### [Your task]
Take every entry below and copy it out word for word.

───── Available data

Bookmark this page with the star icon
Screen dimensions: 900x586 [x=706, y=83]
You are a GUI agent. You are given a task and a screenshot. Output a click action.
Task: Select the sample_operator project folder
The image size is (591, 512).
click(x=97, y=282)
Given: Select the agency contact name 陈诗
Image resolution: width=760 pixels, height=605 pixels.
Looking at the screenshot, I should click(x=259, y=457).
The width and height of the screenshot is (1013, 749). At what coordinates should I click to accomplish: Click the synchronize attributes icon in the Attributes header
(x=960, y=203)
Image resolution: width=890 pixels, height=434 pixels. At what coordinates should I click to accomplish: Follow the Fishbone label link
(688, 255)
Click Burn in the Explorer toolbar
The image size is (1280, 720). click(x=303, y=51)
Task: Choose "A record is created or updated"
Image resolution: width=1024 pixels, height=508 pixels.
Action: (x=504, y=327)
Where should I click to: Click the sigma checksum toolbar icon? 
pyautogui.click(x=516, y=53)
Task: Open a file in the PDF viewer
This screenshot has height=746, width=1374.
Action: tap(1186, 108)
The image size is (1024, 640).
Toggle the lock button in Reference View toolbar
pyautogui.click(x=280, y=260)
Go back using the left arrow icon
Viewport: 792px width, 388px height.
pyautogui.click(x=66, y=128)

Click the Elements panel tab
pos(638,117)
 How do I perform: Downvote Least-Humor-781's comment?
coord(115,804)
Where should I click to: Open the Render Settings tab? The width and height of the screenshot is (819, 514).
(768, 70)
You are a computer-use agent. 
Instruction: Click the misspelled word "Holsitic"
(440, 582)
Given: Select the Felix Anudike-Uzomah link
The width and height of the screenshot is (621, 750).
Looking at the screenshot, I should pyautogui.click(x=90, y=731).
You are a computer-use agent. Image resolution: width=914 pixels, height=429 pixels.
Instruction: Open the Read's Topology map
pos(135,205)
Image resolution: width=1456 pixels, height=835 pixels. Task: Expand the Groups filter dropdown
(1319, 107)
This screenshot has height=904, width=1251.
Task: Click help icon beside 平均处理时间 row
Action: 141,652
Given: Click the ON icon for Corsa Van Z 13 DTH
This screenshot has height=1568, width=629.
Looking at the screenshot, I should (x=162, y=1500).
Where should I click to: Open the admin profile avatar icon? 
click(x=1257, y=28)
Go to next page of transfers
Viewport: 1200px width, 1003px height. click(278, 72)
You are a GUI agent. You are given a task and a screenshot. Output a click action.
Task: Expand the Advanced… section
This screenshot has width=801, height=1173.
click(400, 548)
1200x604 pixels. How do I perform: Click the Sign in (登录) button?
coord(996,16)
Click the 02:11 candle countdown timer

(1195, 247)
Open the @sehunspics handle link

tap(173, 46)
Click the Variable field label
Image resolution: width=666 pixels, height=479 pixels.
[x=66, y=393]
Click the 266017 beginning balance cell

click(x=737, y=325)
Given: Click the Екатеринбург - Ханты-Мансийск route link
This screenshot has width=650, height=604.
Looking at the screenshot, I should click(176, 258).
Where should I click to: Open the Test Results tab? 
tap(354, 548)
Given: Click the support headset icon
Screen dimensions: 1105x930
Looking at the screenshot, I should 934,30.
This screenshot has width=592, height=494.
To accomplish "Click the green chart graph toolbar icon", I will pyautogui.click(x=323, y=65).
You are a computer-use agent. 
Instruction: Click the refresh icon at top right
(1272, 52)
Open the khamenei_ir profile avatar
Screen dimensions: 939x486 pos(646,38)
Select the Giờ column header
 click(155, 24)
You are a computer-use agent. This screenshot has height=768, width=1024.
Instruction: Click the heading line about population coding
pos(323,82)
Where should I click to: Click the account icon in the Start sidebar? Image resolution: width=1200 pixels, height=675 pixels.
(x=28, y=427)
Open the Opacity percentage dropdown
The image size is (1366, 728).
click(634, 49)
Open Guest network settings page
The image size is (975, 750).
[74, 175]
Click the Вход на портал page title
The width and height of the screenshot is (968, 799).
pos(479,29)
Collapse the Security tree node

──────────

### [Your solution]
Bookmark this page with the star icon
Screen dimensions: 900x586 [x=706, y=83]
You are a GUI agent. You are given a task and a screenshot. Output a click action.
Task: Select the sample_operator project folder
The image size is (591, 512).
click(x=97, y=282)
Given: Select the agency contact name 陈诗
Image resolution: width=760 pixels, height=605 pixels.
Looking at the screenshot, I should click(x=259, y=457).
The width and height of the screenshot is (1013, 749). At what coordinates should I click to accomplish: Click the synchronize attributes icon in the Attributes header
(x=960, y=203)
Image resolution: width=890 pixels, height=434 pixels. At what coordinates should I click to accomplish: Follow the Fishbone label link
(688, 255)
Click Burn in the Explorer toolbar
The image size is (1280, 720). click(x=303, y=51)
Task: Choose "A record is created or updated"
Image resolution: width=1024 pixels, height=508 pixels.
Action: (x=504, y=327)
Where should I click to: Click the sigma checksum toolbar icon? 
pyautogui.click(x=516, y=53)
Task: Open a file in the PDF viewer
This screenshot has height=746, width=1374.
Action: tap(1186, 108)
The image size is (1024, 640).
Toggle the lock button in Reference View toolbar
pyautogui.click(x=280, y=260)
Go back using the left arrow icon
Viewport: 792px width, 388px height.
pyautogui.click(x=66, y=128)

Click the Elements panel tab
pos(638,117)
 How do I perform: Downvote Least-Humor-781's comment?
coord(115,804)
Where should I click to: Open the Render Settings tab? The width and height of the screenshot is (819, 514).
(768, 70)
You are a computer-use agent. 
Instruction: Click the misspelled word "Holsitic"
(440, 582)
Given: Select the Felix Anudike-Uzomah link
The width and height of the screenshot is (621, 750).
Looking at the screenshot, I should pyautogui.click(x=90, y=731).
You are a computer-use agent. Image resolution: width=914 pixels, height=429 pixels.
Instruction: Open the Read's Topology map
pos(135,205)
Image resolution: width=1456 pixels, height=835 pixels. Task: Expand the Groups filter dropdown
(1319, 107)
This screenshot has height=904, width=1251.
Task: Click help icon beside 平均处理时间 row
Action: 141,652
Given: Click the ON icon for Corsa Van Z 13 DTH
This screenshot has height=1568, width=629.
Looking at the screenshot, I should (x=162, y=1500).
Where should I click to: Open the admin profile avatar icon? 
click(x=1257, y=28)
Go to next page of transfers
Viewport: 1200px width, 1003px height. click(278, 72)
You are a GUI agent. You are given a task and a screenshot. Output a click action.
Task: Expand the Advanced… section
This screenshot has width=801, height=1173.
click(400, 548)
1200x604 pixels. How do I perform: Click the Sign in (登录) button?
coord(996,16)
Click the 02:11 candle countdown timer

(1195, 247)
Open the @sehunspics handle link

tap(173, 46)
Click the Variable field label
Image resolution: width=666 pixels, height=479 pixels.
[x=66, y=393]
Click the 266017 beginning balance cell

click(x=737, y=325)
Given: Click the Екатеринбург - Ханты-Мансийск route link
This screenshot has width=650, height=604.
Looking at the screenshot, I should click(176, 258).
Where should I click to: Open the Test Results tab? 
tap(354, 548)
Given: Click the support headset icon
Screen dimensions: 1105x930
Looking at the screenshot, I should 934,30.
This screenshot has width=592, height=494.
To accomplish "Click the green chart graph toolbar icon", I will pyautogui.click(x=323, y=65).
You are a computer-use agent. 
Instruction: Click the refresh icon at top right
(1272, 52)
Open the khamenei_ir profile avatar
Screen dimensions: 939x486 pos(646,38)
Select the Giờ column header
 click(155, 24)
You are a computer-use agent. This screenshot has height=768, width=1024.
Instruction: Click the heading line about population coding
pos(323,82)
Where should I click to: Click the account icon in the Start sidebar? Image resolution: width=1200 pixels, height=675 pixels.
(x=28, y=427)
Open the Opacity percentage dropdown
The image size is (1366, 728).
click(634, 49)
Open Guest network settings page
The image size is (975, 750).
[74, 175]
Click the Вход на портал page title
The width and height of the screenshot is (968, 799).
pos(479,29)
Collapse the Security tree node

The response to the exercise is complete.